> _WORK REQUEST_
Select from the records below every line that has the word "date" in it.

Items listed in a dataset:
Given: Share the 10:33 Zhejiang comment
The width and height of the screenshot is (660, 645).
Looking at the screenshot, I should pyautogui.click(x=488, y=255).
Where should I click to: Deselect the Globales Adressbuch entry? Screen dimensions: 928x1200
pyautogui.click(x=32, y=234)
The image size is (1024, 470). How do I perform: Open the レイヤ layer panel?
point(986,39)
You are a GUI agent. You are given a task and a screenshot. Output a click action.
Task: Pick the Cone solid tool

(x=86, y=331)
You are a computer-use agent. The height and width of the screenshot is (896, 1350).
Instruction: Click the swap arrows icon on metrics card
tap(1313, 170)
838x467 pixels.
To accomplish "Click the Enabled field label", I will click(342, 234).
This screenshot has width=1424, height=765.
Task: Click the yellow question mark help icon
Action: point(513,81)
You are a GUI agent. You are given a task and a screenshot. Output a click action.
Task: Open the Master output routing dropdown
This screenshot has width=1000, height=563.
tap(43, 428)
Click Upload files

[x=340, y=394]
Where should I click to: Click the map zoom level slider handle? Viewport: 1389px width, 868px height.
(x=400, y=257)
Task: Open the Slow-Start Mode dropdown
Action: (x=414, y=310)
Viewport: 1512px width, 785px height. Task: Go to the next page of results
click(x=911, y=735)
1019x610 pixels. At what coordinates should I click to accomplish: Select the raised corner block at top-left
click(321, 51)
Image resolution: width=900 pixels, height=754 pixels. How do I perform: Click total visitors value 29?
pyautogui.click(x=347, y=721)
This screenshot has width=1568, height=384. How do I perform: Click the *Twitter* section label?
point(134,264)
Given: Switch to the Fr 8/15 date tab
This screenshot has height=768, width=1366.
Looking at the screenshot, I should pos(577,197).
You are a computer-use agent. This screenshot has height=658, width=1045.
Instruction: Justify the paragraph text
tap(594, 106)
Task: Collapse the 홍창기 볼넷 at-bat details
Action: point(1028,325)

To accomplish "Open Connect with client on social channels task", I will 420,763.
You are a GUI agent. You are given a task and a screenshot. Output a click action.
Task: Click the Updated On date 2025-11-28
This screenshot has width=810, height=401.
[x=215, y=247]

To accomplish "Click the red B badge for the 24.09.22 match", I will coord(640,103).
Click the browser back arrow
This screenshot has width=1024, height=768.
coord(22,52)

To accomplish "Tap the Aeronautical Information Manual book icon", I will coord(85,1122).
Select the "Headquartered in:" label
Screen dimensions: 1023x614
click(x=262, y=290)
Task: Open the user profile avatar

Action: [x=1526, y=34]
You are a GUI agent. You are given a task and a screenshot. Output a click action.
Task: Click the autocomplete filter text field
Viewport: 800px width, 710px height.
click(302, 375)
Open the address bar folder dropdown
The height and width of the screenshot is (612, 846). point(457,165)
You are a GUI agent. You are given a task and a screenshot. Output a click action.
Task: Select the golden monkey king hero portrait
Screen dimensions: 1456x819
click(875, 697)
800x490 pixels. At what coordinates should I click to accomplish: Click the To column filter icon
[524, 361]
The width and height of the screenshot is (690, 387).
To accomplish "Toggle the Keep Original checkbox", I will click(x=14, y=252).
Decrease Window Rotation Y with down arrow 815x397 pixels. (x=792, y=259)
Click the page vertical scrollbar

> _SOLUTION TO THE EXERCISE_
Given: Switch to the Fr 8/15 date tab
Task: Click the Updated On date 2025-11-28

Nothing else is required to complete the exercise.